E. pulchella is a lowland species where it occurs on the upper slopes of well-drained sites with a Jurassic dolerite substrate in grassy or heathy open forests. Such sites typically have a north-west facing aspect with exposure to high solar insolation loads resulting in periodic drought stress.

Eucalyptus pulchella occurs as a small to medium-sized spreading tree as the dominant species in grassy to heathy dry sclerophyll open forest and woodlands. Such dry sclerophyll communities have an open structure and rarely grow taller than 25m. The understory is typically dominated by the ground cover layer including native grasses and sedges such as Lomandra longifolia and is the most diverse. The shrub layer is sparse and typically includes species such as Exocarpos cupressiformis however, if the fire interval exceeds a 15-year interval the shrub may become dominant in the understory. E. pulchella is not always the dominant species, in sections of the east coast, hybrids between E. pulchella and E. amygdalina and genetic variants of E. amygdalina may act as the dominant species. Eucalyptus pulchella also commonly forms mixed stands with E. globulus, E. viminalis and E. rubida.

==Ecology==

===Fire===
Eucalyptus pulchella like many other species from the family Myrtaceae requires fire at least once in its lifetime to retain disclimax vegetation and complete its lifecycle. Seeds of Eucalyptus are held in woody capsules which often remain on the tree for several years after reaching maturity. A fire event is required to dry out and open the woody capsule to release the seed. Fire creates a sterile, nutrient enriched ashbed which favours shade-intolerant eucalypt seedlings by eliminating any competitors. In fact, dry sclerophyll communities and Eucalyptus species are fire promoting. The flammable nature of eucalypt bark and leaf litter which persists on the forest floor and the volatile oils in the leaves held in the canopy promote a fire frequency of approximately 20 years in dry sclerophyll communities.

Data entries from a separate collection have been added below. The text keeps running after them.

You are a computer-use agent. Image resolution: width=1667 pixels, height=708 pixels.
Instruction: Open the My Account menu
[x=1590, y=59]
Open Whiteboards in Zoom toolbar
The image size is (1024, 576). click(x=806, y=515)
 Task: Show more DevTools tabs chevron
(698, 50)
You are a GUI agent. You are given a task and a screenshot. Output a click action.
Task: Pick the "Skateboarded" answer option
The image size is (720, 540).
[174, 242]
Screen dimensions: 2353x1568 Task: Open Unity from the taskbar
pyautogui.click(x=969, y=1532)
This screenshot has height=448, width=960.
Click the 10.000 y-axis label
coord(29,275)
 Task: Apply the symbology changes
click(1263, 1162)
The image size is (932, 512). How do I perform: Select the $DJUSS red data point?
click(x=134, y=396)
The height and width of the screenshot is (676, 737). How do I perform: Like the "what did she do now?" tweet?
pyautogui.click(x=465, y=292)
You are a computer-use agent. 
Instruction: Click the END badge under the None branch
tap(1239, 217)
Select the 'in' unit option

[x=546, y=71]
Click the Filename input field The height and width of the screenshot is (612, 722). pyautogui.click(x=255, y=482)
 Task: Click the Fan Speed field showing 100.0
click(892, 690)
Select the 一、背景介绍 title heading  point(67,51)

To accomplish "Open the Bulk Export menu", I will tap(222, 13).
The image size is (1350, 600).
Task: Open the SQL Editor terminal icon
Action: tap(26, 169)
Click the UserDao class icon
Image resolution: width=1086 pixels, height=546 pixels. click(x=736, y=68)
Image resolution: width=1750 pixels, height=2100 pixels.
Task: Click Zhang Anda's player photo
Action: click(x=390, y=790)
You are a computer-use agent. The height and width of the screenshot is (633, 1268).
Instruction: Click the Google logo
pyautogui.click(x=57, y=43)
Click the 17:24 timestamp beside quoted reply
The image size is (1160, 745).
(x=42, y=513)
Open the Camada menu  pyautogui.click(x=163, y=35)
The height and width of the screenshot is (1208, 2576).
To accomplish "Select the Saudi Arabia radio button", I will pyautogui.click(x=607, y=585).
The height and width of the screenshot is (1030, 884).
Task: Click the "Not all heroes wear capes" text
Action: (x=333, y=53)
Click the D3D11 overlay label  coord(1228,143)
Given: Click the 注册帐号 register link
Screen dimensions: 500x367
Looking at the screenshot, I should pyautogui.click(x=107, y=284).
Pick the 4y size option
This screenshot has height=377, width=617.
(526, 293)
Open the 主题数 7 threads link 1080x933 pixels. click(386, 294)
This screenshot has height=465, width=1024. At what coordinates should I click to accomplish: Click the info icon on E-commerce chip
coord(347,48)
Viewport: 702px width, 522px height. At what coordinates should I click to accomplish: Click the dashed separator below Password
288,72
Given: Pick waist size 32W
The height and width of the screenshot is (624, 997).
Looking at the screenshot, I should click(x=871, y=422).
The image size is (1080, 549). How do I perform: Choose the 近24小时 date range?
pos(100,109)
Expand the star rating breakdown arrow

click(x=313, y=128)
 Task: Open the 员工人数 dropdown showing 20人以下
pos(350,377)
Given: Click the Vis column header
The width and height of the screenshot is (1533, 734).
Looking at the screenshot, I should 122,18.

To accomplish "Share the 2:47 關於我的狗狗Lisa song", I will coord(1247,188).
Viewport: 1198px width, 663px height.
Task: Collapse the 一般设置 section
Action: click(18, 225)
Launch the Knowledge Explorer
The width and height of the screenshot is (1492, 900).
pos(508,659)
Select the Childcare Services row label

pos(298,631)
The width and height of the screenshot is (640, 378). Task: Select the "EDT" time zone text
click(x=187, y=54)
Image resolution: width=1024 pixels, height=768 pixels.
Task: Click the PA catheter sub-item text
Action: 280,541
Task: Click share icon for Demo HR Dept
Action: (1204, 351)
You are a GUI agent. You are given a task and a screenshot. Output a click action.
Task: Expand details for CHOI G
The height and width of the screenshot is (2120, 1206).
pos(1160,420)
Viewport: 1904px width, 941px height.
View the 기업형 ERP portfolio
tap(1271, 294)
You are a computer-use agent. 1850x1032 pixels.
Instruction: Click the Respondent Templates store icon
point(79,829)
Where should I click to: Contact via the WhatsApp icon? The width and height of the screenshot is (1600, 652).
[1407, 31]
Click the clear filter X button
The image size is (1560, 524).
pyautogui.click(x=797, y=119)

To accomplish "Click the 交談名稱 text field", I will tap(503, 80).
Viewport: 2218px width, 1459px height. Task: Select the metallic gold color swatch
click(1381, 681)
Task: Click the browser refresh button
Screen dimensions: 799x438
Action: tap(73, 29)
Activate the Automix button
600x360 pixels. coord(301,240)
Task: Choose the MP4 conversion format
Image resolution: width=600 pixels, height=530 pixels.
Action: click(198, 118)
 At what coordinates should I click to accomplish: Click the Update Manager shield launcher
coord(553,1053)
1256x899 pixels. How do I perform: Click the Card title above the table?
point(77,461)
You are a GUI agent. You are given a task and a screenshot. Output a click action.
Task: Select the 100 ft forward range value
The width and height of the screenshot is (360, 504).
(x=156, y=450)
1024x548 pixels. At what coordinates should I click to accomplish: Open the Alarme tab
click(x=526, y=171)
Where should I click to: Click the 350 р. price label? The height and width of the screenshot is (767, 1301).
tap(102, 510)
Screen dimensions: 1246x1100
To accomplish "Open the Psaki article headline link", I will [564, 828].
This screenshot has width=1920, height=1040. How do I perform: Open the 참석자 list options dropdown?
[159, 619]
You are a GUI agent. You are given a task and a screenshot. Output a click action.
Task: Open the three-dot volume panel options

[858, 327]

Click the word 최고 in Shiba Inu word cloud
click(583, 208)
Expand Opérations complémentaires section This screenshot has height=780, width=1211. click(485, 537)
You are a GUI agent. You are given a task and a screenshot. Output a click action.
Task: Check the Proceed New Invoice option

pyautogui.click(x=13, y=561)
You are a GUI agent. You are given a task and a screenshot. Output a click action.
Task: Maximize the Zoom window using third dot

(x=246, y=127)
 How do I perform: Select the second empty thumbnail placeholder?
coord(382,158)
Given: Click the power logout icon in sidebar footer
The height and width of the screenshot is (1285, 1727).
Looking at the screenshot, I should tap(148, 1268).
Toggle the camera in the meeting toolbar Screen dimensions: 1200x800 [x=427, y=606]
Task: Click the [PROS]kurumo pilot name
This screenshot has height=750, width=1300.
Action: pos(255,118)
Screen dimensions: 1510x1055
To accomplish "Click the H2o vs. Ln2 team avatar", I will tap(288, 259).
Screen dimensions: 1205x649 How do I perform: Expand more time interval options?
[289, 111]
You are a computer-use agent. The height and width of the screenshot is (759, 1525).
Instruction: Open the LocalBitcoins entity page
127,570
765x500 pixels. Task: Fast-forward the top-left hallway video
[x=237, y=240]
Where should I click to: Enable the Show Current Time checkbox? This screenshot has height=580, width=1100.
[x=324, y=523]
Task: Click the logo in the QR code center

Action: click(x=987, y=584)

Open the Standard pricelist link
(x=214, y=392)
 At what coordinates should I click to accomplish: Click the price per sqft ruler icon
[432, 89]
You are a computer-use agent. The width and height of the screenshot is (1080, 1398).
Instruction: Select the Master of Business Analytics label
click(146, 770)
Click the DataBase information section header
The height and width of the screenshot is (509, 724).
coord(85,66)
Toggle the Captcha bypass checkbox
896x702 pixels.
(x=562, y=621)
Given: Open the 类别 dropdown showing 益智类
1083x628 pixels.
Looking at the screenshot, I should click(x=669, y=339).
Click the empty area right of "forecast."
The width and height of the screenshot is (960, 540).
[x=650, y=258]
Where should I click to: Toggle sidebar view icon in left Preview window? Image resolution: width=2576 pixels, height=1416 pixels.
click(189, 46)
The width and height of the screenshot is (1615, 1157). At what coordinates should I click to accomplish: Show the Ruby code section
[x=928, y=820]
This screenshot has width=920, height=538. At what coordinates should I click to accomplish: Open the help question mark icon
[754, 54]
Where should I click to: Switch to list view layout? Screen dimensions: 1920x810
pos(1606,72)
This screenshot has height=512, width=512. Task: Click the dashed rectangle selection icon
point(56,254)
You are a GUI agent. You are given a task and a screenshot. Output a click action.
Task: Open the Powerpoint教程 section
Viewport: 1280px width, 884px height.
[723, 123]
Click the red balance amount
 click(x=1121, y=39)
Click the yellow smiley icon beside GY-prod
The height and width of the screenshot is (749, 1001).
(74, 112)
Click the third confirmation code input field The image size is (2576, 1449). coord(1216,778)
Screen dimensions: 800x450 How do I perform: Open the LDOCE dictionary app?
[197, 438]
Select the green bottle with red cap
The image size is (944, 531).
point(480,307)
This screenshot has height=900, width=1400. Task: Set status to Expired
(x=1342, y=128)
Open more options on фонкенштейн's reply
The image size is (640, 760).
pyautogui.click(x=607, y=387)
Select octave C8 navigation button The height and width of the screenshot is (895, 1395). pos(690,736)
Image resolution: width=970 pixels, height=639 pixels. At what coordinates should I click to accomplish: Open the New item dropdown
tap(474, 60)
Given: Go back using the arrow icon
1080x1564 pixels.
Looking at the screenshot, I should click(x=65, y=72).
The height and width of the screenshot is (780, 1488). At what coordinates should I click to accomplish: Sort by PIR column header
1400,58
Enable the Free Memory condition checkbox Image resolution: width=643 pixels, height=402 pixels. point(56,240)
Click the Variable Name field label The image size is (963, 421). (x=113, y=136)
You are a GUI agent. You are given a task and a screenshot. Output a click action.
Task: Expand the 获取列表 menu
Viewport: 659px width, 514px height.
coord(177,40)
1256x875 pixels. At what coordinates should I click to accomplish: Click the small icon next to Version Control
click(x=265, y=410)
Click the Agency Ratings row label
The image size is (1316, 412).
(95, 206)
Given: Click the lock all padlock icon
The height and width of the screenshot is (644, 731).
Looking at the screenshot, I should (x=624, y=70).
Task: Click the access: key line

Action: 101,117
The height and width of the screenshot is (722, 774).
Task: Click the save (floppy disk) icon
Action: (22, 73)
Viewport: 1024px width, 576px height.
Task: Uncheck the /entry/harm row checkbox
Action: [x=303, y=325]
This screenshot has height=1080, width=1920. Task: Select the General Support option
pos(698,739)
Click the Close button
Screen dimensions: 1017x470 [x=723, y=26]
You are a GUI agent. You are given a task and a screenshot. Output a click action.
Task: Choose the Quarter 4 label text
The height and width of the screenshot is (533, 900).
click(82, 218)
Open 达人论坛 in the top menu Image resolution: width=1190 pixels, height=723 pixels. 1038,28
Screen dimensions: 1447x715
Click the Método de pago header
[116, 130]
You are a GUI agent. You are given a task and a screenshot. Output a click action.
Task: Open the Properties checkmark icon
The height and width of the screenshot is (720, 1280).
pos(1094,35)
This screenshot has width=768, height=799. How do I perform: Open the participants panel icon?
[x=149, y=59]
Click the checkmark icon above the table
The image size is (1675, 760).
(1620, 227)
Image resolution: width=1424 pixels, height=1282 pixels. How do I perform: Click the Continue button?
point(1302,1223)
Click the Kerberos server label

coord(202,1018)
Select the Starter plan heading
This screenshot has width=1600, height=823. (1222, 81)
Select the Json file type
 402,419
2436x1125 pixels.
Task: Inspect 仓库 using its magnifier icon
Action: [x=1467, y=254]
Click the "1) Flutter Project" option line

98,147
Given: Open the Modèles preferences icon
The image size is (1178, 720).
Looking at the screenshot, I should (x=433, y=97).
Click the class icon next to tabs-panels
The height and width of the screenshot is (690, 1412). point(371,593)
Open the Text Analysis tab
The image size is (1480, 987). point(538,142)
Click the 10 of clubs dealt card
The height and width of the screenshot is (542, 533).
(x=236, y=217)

As well as seed regeneration, eucalypts utilise vegetative regeneration to recover from fire depending on its intensity. Eucalypts can do this by basal sprouting from lignotubers or from the stem, sprouting from epicormic buds.

===Pollination===
Eucalyptus are preferential outcrossers and production of seed is dependent on animal vectors to transfer pollen between flowers due to the unsuitability of the pollen to be transported by wind. Pollinators are generally unspecific and tend to include both birds and insects which are attracted to the flower by a nectar reward. It is likely that pollen is transferred within a close proximity to its source due to the close to nearest-neighbour foraging pattern employed by birds. E. pulchella flowers at high intensity for approximately 2 months during summer reaching its peak around November.

===Seed dispersal===
In Eucalyptus seed is housed in a woody capsule and is released through valves which open after the capsule has dried out. The capsules tend to be retained in the canopy for several years after reaching maturity. Seed is released on mass following a fire event or extremely hot weather conditions. Seed is typically dispersed one canopy height away from the base of the tree and apart from seed harvesting by ants, movement is limited once it hits the ground.